**Your task**. The required result is one figure, the count of lines below with the string "computer" in them.

**Records for this exercise**.
Segment Open
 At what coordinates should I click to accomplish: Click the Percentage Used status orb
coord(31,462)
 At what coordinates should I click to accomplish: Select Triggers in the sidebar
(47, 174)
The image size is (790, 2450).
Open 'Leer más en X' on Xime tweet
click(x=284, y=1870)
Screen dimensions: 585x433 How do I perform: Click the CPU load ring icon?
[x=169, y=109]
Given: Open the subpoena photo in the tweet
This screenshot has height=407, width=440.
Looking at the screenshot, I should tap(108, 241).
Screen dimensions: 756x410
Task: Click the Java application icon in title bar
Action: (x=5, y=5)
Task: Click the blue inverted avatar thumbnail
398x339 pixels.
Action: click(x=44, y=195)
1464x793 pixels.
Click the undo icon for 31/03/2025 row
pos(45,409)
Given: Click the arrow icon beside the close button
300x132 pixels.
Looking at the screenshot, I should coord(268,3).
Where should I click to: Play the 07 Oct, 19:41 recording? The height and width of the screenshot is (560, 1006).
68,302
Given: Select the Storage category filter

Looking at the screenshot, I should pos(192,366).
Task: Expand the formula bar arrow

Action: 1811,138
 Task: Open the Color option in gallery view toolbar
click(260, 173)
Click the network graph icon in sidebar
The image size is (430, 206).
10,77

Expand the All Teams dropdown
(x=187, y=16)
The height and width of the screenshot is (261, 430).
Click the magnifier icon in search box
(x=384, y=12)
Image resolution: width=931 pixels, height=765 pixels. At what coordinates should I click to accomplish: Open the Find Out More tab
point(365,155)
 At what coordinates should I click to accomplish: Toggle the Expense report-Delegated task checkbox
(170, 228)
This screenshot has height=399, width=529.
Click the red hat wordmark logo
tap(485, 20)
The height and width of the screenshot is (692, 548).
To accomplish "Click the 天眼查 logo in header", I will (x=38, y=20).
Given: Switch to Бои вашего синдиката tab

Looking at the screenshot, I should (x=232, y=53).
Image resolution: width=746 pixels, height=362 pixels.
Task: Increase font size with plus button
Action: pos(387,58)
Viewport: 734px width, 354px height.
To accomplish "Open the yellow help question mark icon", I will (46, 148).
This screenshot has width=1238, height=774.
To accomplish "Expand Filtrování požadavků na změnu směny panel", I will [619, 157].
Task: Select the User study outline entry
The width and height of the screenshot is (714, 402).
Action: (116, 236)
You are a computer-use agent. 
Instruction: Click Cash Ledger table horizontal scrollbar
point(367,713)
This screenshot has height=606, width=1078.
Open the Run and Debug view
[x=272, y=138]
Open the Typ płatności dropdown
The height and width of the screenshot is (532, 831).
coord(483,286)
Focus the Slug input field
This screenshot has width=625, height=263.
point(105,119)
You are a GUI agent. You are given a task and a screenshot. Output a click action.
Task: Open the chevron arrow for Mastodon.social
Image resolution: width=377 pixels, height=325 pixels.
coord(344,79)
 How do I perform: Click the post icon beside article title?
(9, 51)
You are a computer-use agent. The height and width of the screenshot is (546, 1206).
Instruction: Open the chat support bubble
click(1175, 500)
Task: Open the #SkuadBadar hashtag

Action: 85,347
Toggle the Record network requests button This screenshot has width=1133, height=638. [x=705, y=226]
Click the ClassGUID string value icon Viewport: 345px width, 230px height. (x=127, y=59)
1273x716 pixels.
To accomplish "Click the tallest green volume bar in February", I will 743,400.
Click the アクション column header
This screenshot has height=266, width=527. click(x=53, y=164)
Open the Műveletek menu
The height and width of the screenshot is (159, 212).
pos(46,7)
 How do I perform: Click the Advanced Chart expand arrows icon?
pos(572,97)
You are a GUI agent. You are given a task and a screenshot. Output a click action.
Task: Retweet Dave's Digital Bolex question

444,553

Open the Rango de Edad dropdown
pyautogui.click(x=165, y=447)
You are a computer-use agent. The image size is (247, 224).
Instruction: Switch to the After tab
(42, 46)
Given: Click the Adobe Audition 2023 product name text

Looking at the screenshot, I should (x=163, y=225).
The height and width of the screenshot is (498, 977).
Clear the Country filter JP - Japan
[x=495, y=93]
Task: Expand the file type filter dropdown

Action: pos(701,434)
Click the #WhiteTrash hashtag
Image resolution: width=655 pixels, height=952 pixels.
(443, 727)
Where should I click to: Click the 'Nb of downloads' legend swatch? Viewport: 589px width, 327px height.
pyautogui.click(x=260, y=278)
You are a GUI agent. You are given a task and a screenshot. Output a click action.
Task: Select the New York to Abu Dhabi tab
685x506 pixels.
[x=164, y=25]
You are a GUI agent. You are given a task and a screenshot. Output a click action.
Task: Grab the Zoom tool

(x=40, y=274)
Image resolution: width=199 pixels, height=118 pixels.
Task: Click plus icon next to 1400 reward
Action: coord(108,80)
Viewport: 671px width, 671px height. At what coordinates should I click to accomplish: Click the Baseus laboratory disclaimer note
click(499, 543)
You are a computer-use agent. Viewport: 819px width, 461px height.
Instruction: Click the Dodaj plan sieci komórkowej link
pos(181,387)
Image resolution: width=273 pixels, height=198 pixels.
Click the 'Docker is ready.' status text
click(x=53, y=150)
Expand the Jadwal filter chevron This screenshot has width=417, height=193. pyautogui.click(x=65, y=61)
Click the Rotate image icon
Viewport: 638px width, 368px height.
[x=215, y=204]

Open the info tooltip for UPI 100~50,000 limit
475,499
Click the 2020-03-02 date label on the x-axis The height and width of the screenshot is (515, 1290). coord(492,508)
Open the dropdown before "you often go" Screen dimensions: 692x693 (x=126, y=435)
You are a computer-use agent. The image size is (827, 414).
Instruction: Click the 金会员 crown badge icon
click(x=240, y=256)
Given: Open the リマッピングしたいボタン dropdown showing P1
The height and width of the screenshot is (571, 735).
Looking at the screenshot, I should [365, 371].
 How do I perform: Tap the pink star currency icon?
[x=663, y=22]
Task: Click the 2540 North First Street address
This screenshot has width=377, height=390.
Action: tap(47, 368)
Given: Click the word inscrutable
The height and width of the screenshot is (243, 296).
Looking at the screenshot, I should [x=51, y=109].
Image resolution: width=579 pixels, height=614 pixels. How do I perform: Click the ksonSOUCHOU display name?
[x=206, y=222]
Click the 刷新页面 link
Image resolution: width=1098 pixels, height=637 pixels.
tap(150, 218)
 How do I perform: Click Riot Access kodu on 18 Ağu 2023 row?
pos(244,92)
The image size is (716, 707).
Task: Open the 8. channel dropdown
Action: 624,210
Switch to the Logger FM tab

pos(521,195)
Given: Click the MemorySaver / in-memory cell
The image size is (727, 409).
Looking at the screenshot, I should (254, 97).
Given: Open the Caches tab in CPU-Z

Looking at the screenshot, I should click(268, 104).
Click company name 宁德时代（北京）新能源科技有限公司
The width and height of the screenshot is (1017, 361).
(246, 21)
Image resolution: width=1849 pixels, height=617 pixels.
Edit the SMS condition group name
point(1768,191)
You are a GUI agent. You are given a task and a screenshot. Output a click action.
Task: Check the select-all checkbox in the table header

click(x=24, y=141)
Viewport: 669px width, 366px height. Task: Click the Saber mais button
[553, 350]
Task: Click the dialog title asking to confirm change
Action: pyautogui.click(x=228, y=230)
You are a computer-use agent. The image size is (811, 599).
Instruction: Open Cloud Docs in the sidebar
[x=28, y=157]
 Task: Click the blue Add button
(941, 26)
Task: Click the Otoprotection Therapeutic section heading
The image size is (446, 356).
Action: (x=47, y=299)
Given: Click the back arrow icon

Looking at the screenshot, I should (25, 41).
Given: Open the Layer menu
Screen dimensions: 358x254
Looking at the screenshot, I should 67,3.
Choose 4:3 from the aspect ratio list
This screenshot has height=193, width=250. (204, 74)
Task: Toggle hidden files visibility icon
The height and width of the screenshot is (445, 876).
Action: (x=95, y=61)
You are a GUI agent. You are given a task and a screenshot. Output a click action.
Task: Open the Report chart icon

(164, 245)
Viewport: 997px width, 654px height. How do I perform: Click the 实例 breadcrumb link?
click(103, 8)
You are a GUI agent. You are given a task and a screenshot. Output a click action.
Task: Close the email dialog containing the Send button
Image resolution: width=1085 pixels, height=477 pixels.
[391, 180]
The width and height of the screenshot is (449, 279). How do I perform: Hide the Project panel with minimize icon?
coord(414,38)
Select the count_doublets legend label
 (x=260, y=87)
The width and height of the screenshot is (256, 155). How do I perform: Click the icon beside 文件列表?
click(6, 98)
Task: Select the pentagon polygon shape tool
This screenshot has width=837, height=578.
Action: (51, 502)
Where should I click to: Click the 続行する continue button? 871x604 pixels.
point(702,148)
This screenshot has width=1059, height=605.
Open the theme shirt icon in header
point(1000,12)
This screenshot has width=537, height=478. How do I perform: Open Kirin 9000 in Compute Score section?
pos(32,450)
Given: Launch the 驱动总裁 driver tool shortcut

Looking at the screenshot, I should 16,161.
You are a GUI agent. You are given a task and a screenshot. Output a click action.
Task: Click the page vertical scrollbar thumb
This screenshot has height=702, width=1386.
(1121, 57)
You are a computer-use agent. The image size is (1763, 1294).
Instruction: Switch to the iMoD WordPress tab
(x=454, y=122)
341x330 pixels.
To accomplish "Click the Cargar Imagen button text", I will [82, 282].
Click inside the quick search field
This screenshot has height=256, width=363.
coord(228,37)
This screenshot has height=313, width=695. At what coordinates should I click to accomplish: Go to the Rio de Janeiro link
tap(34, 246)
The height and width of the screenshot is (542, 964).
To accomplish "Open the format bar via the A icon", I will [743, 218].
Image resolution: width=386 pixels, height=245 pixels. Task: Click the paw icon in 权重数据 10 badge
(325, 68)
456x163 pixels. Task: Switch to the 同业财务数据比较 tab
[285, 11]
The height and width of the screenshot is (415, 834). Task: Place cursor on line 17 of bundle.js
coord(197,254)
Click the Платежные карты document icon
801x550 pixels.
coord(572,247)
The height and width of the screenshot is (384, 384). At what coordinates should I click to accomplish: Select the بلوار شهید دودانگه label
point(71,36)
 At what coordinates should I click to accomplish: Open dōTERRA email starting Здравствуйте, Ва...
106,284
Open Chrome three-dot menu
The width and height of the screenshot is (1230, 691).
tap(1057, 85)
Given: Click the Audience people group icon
Segment Closed
**Written solution**. 7